419,490 American troops died, 6,603 of them on D-Day alone.


Korean War

1950-1953

The first of two large-scale wars America fought to contain the spread of communism, the Korean War (frequently referred to as The Forgotten War due to its censored coverage and over-shadowing by WWII and the Vietnam War) left both North and South Korea virtually destroyed, claiming the lives of around 600,000 civilians and 406,000 North Korean soldiers.

36,516 American troops died.

The Vietnam War

1955-1975

Perhaps the most hotly debated war in American history, the Vietnam War killed an estimated

2 million Vietnamese civilians

1.1 million North Vietnamese troops

200,000 South Vietnamese troops

Approximately 58,000 U.S. troops died, and millions of those who did not returned home with gruesome battle scars. Various psychological surveys suggest that some 271,000 veterans of the war may still have full post-traumatic stress disorder, and the lack of resources currently available to them means that Vietnam veterans suffer from one of the highest rates of suicide in the country.

~


All of this is to help answer the question: “Lindsey, why do you love Armistice Day? That is such a weird holiday to even notice, let alone celebrate wyd.” You make a fair point.

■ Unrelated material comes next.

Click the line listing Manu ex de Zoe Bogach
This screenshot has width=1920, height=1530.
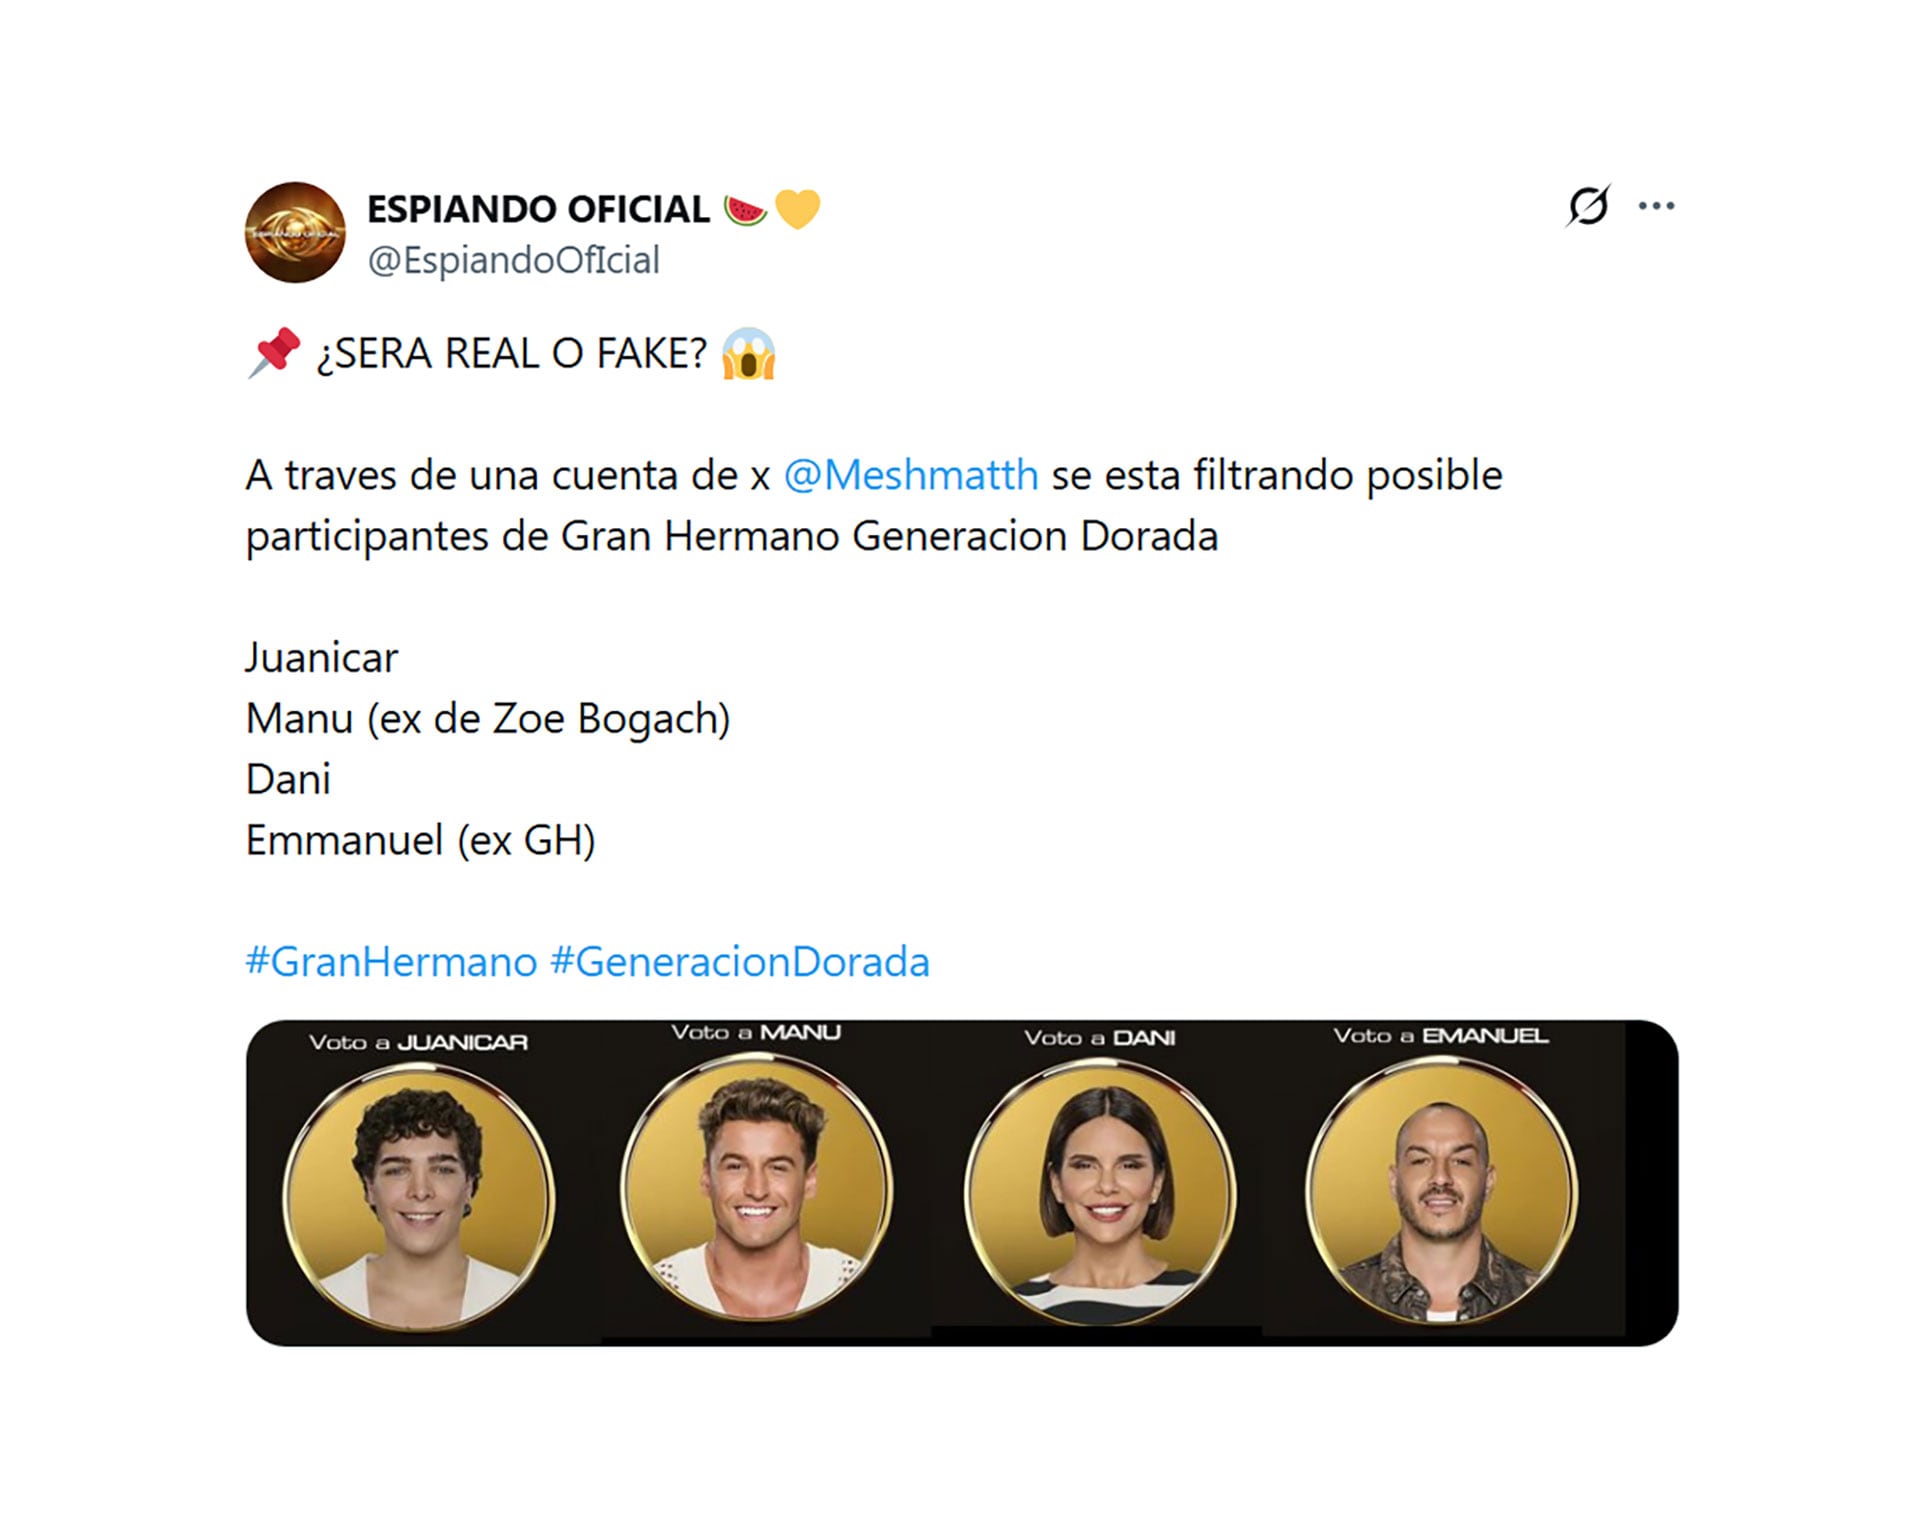[x=487, y=717]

I love Armistice Day because it represents humanity’s tenacity, its dedication to just fucking make it through. If the Jews can survive kidnapping, slave labor, and gas chambers

if the Russians can survive the most extreme forms of censorship

if Germany can survive xenophobia and racism and transform into a global superpower less than half a century later

we will be just fine.


Armistice Day represents the unification of us all: the people who survived not only the conflicts of the last century, but every conflict to ever take place ever.  And that includes the ancient wars between homo-sapiens and the Neanderthals.

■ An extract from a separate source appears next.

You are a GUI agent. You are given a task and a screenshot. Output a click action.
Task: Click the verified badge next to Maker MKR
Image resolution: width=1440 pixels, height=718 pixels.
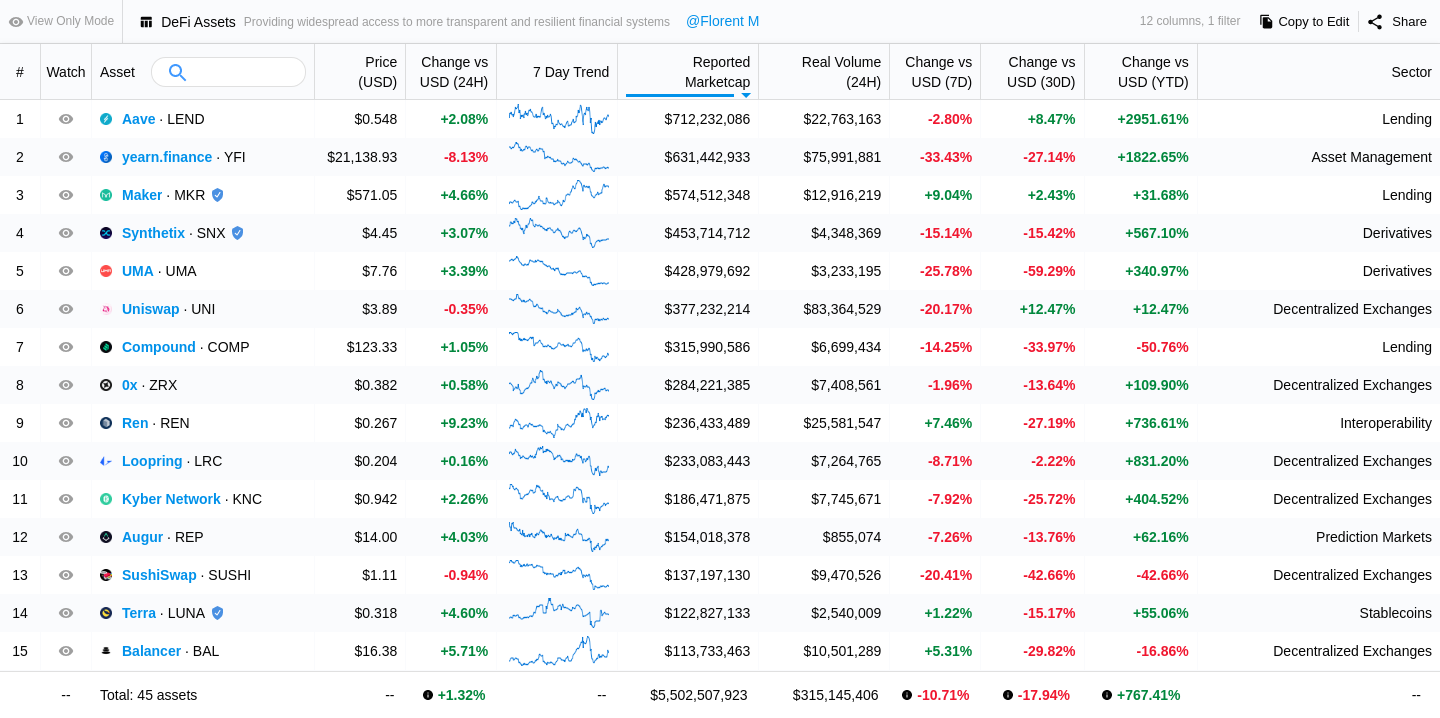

Throughout genocides and huntings and loss and relocations and madness, humans have found a way to keep on truckin’.


I love us. I love the veterans in my life who have witnessed unspeakable tragedy and have somehow navigated through that, and rather than turning cold and hardened to the world and its people who very often take that suffering for granted, choose to be beacons of kindness. I love you so, so much.

And I think we’re going to be okay for a little awhile.